Juan Alfredo Lacassie Arriagada (16 November 1903 – 1973) was a Chilean military officer and politician affiliated with the Agrarian Labor Party.

He served as Deputy of the Republic for the 2nd Departmental Grouping (Antofagasta, Taltal, Tocopilla and El Loa) from 1957 to 1961.

==Early life and military career==
Lacassie was born in Valparaíso on 16 November 1903, the son of Carlos Lacassie and Adela Arriagada.

He studied at the Escuela Militar del Libertador Bernardo O'Higgins, graduating in 1923. He served as an army officer for three years before joining the Chilean Air Force in 1926, where he served until 1929.

Between 1936 and 1939, he was appointed Air Attaché to Europe, accredited in France, Spain, Germany, Belgium, Great Britain and Italy.
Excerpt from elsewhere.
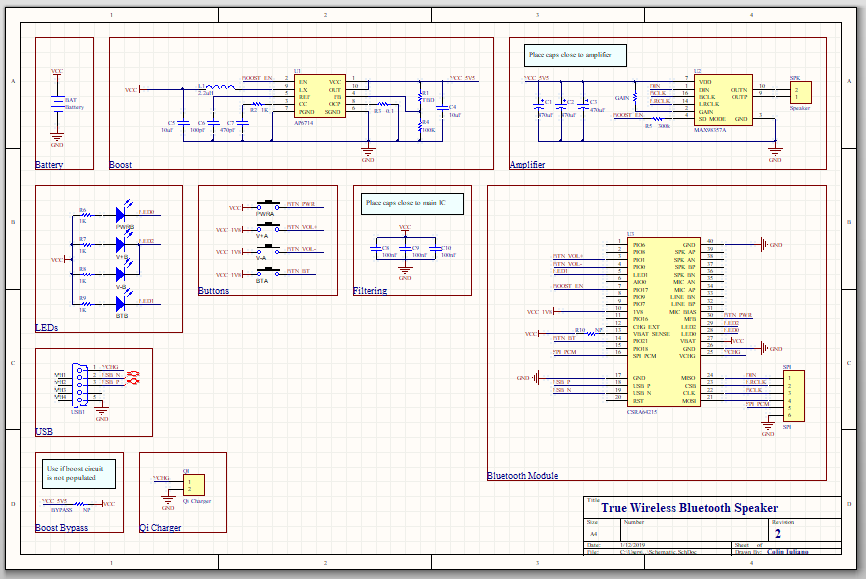Click the Use if boost circuit note
The height and width of the screenshot is (579, 866).
[x=76, y=471]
After returning to Chile, he worked in industry, agriculture and commerce until 1952.

==Political career==
Lacassie joined the Agrarian Labor Party and entered public service during the 1950s.

He was appointed Intendant of Talca Province from January 1953 to 12 March 1954 and later Intendant of Antofagasta Province from 25 April 1955 to 27 September 1956, when he resigned from the position. He also served as Director of the Social Security Service and as a member of the Mixed Salaries Commission until 1957.

In the 1957 elections, he was elected Deputy for the 2nd Departmental Grouping (Antofagasta, Taltal, Tocopilla and El Loa) for the 1957–1961 legislative period. During his term, he served on the Permanent Commission of National Defense of the Chamber of Deputies of Chile.

==Personal life and death==
He was married to Amelia Holmer, and they had one son, Juan Lacassie Holmer. Lacassie died in Santiago in 1973.